» **The task**: All that is wanted is the line with "You are a computer-use agent. The" and each line after it to the end of the data below, set down exactly and without pictures.

====== Information given

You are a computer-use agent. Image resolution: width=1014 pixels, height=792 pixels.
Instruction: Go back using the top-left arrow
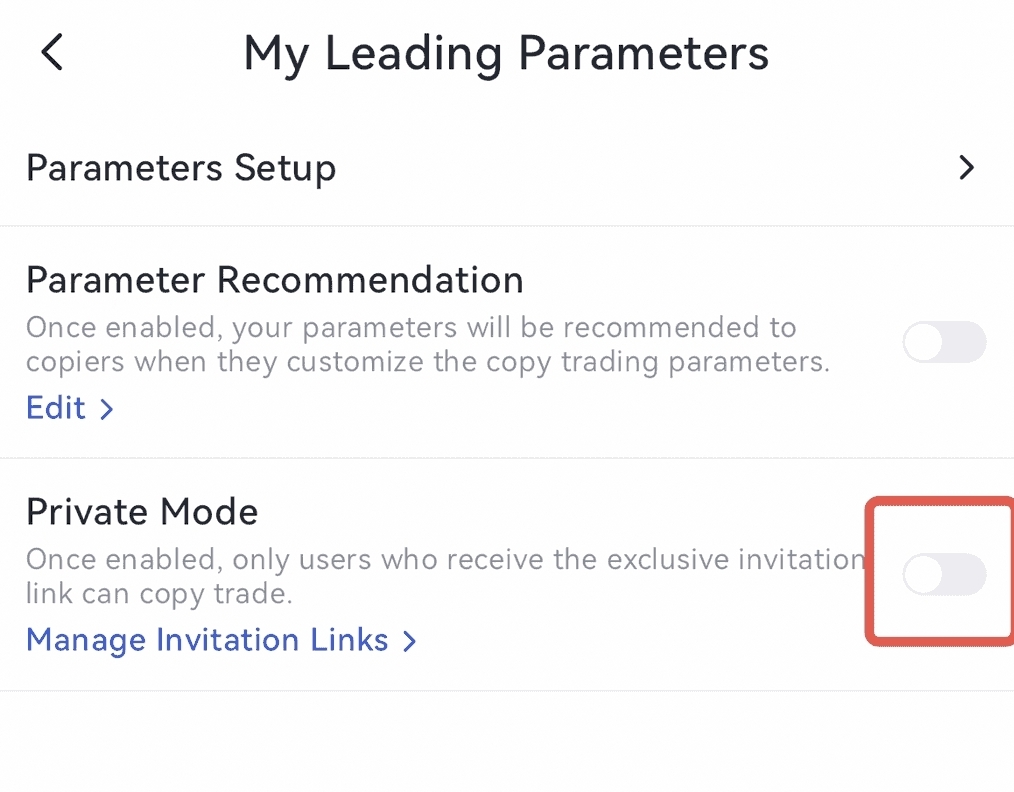[52, 52]
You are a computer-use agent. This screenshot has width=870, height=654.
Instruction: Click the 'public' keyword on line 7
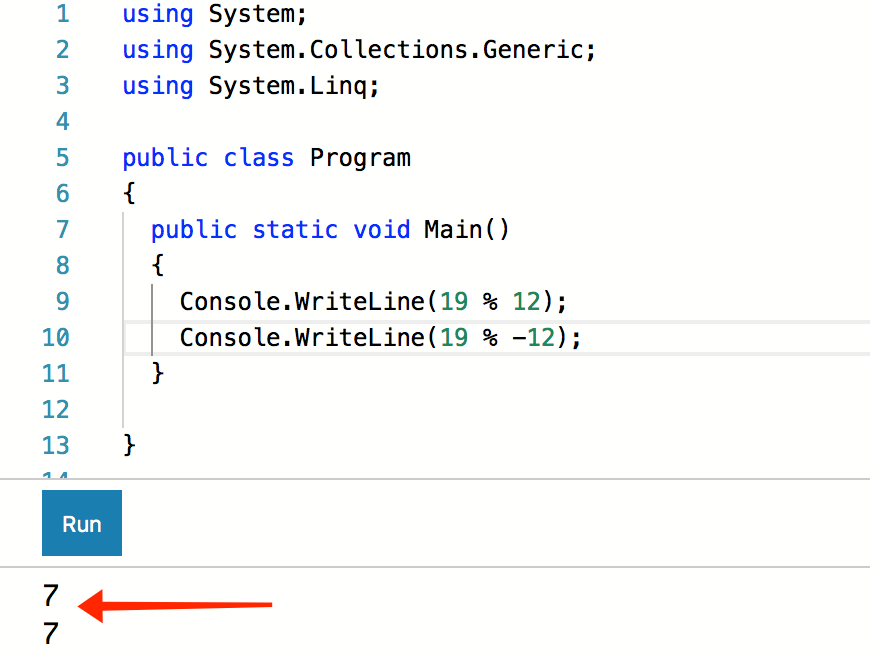(x=194, y=230)
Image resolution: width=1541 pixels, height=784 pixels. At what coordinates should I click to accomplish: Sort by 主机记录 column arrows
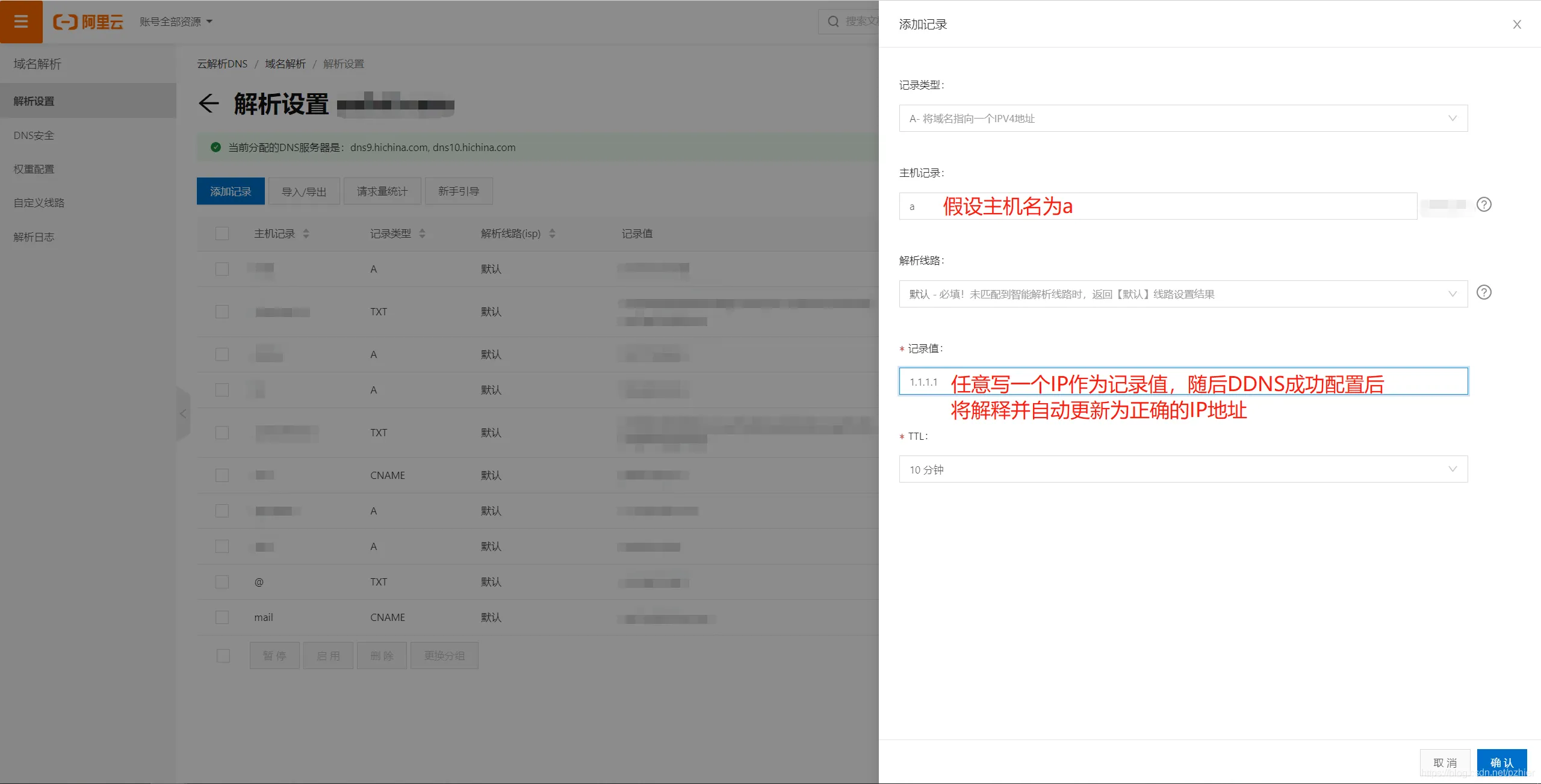pos(306,233)
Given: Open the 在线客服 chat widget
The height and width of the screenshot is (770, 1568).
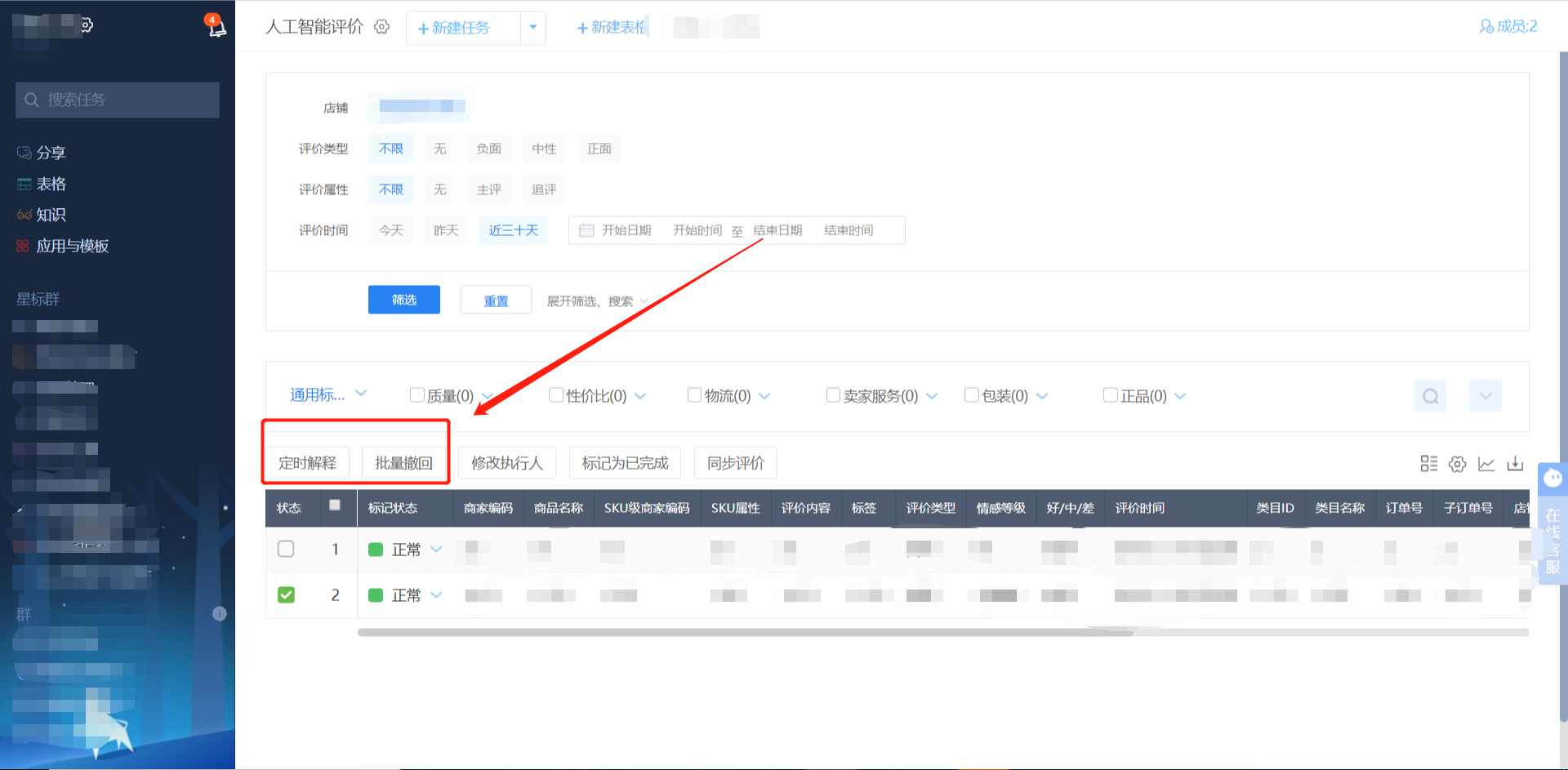Looking at the screenshot, I should (1552, 523).
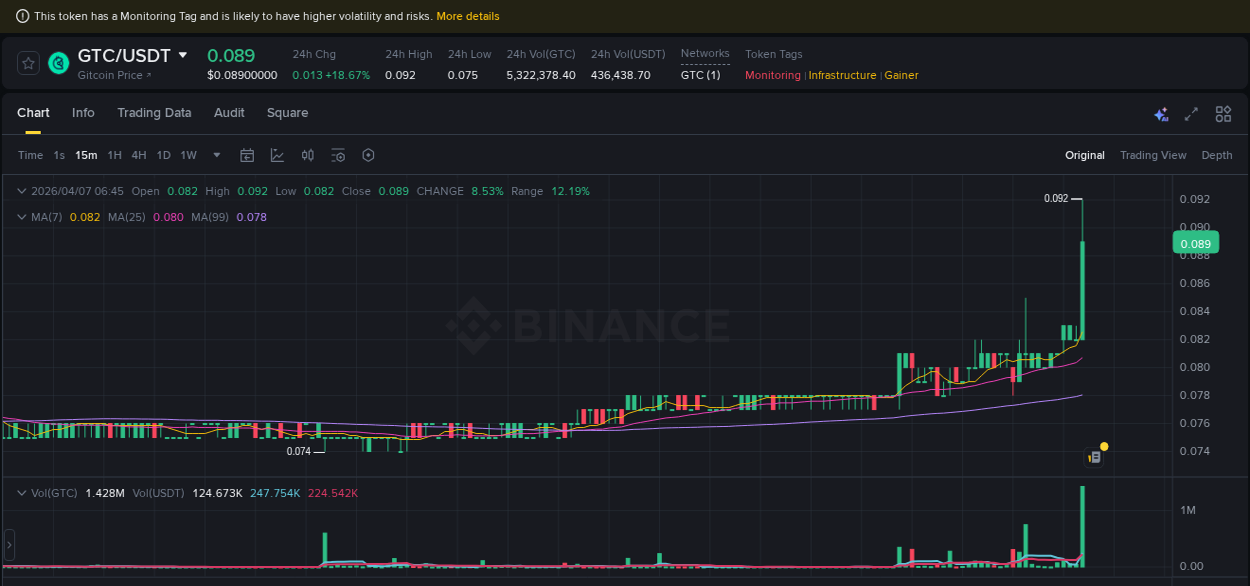Favorite GTC/USDT using the star toggle

tap(27, 62)
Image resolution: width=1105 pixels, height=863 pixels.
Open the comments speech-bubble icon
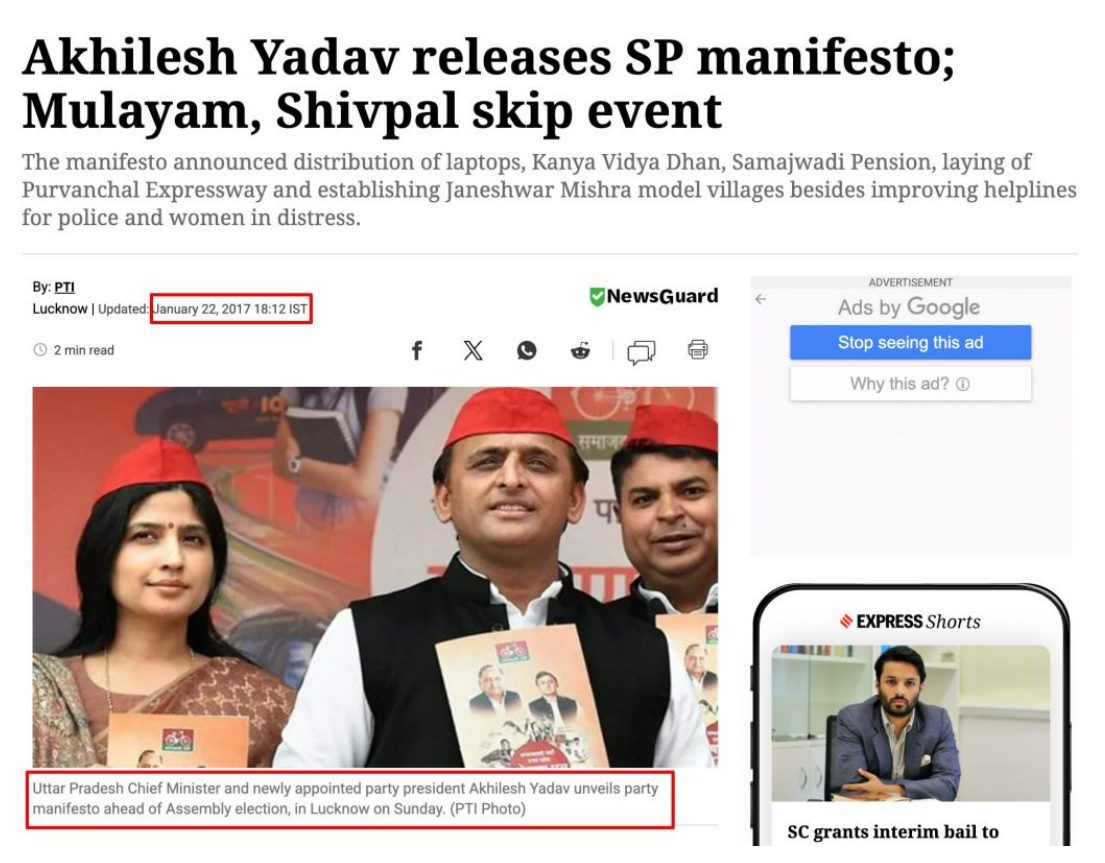pos(641,352)
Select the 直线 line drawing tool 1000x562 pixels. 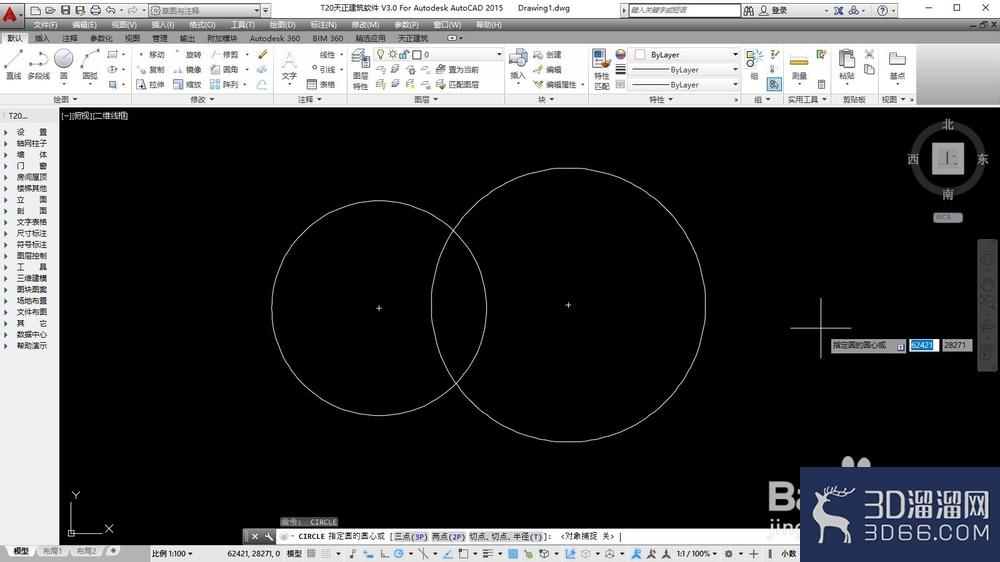13,65
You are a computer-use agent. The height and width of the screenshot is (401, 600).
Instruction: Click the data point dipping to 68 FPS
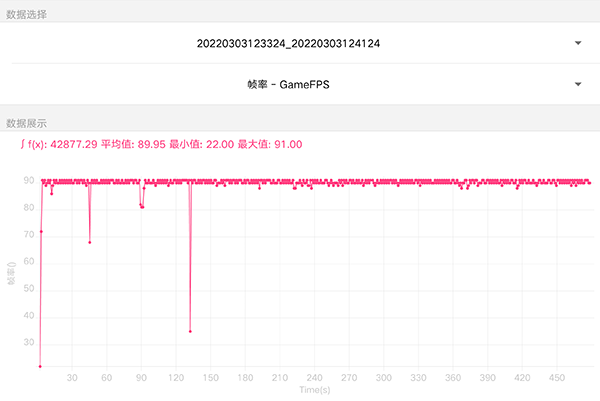(90, 242)
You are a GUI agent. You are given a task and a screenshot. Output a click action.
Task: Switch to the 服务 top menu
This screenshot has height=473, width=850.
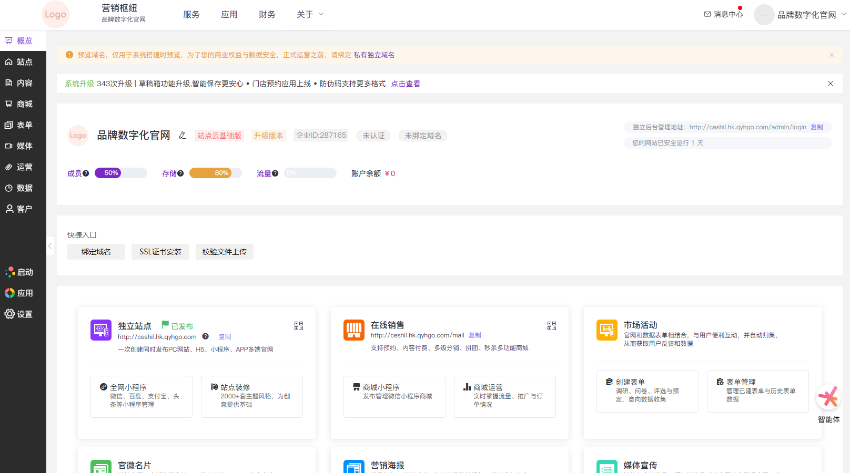coord(191,15)

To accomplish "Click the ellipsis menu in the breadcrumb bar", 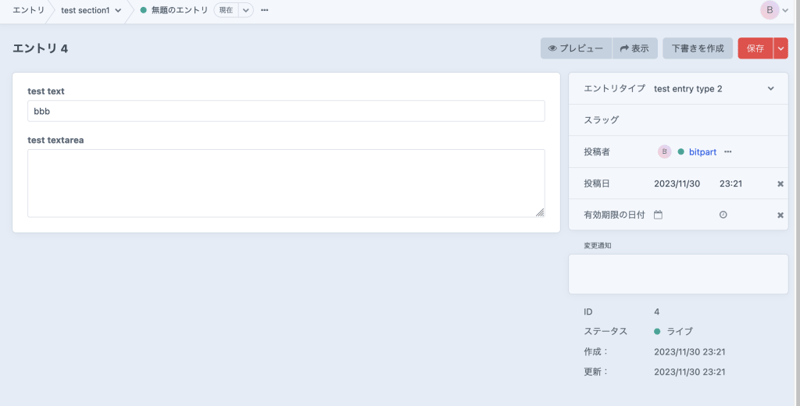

============

» **Task result**:
You are a computer-use agent. The height and width of the screenshot is (401, 600).
Instruction: Click the data point dipping to 68 FPS
(90, 242)
You are a GUI agent. You are given a task and a screenshot. Output a click action.
Task: Switch to the 服务 top menu
This screenshot has height=473, width=850.
coord(191,15)

To accomplish "Click the ellipsis menu in the breadcrumb bar", 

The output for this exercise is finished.